Which lines of the listing hold the string "button"? Show each of them.
====
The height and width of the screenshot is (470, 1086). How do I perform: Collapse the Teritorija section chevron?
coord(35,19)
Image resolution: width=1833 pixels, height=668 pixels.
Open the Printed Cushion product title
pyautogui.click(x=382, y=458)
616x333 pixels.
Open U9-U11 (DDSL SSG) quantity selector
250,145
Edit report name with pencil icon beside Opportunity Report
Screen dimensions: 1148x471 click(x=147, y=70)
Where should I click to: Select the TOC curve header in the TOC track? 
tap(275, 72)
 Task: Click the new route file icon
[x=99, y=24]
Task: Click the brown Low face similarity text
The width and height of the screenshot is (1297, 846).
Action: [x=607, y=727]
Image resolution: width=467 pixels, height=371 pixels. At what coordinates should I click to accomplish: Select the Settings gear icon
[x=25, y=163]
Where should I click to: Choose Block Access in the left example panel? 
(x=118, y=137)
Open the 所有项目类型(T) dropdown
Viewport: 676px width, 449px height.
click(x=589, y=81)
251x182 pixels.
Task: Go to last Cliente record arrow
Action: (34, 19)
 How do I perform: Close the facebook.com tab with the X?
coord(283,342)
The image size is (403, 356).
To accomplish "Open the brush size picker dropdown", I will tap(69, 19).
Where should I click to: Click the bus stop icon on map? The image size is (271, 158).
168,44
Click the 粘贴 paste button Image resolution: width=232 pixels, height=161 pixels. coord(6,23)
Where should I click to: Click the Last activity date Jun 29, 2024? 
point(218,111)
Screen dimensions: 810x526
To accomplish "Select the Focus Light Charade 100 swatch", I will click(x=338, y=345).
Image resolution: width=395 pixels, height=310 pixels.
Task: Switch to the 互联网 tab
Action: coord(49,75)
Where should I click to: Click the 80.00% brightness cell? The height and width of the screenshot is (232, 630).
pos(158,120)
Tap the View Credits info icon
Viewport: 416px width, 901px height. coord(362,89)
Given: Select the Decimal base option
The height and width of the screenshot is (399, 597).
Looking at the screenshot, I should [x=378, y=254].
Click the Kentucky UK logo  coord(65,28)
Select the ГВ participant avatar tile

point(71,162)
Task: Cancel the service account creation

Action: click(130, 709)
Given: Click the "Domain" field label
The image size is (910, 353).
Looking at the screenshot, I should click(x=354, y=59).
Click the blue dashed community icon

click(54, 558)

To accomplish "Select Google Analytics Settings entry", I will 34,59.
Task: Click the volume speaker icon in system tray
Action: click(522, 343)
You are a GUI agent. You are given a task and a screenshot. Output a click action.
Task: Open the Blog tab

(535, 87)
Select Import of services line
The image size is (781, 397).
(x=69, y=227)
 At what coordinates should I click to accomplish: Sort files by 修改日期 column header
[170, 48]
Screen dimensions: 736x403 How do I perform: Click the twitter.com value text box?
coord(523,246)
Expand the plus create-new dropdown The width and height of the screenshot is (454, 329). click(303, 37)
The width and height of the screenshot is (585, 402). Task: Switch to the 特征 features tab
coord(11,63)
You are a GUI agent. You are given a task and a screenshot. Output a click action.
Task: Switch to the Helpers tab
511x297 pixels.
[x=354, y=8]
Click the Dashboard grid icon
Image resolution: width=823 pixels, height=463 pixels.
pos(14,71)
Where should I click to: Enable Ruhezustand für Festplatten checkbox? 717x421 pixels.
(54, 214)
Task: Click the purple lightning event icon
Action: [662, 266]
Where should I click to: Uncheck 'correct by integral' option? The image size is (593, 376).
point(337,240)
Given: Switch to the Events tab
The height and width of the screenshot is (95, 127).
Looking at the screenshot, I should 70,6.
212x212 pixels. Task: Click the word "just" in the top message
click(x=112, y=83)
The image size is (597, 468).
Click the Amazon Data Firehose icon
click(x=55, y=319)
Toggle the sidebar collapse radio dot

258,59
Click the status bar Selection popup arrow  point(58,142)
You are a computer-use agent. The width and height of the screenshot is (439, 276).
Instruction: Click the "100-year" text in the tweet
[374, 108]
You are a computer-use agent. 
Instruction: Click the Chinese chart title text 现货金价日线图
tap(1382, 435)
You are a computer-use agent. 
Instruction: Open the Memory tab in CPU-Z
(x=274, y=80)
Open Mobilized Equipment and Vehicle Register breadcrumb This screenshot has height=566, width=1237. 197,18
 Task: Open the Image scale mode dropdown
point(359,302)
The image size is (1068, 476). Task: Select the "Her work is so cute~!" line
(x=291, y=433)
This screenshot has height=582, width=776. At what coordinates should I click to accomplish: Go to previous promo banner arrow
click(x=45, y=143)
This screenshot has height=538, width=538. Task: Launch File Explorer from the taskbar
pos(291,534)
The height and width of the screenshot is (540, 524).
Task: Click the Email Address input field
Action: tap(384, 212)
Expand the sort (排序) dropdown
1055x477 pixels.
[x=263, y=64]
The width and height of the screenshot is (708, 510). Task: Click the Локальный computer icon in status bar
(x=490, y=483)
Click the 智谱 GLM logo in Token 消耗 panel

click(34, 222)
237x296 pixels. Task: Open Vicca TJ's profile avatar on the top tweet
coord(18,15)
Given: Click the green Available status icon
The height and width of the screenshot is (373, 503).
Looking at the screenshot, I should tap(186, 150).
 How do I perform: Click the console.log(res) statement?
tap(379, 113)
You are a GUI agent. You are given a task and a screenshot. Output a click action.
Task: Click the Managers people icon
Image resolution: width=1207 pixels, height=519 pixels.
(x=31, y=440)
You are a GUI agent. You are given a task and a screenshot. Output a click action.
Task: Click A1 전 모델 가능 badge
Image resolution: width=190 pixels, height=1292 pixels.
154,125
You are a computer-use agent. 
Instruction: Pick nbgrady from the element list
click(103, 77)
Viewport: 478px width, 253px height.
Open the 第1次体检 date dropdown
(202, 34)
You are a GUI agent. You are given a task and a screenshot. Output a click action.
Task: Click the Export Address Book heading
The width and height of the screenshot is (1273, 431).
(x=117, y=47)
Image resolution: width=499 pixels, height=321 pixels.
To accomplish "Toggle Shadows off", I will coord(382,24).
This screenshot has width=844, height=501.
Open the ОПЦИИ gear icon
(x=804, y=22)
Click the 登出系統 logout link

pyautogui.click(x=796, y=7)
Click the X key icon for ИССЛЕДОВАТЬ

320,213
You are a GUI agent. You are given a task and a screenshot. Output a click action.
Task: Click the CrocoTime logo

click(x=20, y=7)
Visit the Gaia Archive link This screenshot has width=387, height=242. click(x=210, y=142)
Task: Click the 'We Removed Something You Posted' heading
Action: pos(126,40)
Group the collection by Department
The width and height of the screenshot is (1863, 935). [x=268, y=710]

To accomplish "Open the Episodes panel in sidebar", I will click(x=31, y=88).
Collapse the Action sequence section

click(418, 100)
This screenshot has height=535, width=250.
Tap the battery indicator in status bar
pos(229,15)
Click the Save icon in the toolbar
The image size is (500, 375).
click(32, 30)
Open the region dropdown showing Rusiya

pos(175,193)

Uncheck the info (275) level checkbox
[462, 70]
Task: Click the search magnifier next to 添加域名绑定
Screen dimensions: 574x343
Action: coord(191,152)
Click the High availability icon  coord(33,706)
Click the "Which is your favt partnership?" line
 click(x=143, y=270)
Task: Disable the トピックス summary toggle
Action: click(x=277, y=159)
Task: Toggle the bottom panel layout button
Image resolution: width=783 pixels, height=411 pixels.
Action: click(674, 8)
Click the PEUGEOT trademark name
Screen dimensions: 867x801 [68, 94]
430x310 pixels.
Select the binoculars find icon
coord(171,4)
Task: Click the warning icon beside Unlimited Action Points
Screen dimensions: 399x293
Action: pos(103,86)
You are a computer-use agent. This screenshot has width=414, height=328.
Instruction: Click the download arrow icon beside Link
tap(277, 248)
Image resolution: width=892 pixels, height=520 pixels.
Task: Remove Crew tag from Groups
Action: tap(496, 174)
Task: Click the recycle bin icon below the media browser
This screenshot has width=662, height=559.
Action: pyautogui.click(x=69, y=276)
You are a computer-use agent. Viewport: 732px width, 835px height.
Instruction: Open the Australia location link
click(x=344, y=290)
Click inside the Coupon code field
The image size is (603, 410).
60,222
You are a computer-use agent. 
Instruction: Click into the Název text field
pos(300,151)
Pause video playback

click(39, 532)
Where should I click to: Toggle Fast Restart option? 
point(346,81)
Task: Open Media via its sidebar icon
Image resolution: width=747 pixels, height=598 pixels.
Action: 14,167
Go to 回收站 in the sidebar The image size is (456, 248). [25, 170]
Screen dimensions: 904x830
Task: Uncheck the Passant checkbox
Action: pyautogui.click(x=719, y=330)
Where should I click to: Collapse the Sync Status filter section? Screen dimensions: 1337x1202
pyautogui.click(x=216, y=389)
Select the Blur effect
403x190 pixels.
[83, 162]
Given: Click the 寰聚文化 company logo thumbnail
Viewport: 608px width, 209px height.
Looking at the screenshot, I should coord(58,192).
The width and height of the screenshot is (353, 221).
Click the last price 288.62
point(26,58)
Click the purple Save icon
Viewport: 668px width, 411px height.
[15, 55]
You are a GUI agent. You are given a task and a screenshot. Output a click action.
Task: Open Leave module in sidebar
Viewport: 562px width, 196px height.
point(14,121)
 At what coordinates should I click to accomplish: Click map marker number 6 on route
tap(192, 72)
====
• _Finished exercise_:
Click the 粘贴 paste button Image resolution: width=232 pixels, height=161 pixels. coord(6,23)
Task: Toggle the bottom panel layout button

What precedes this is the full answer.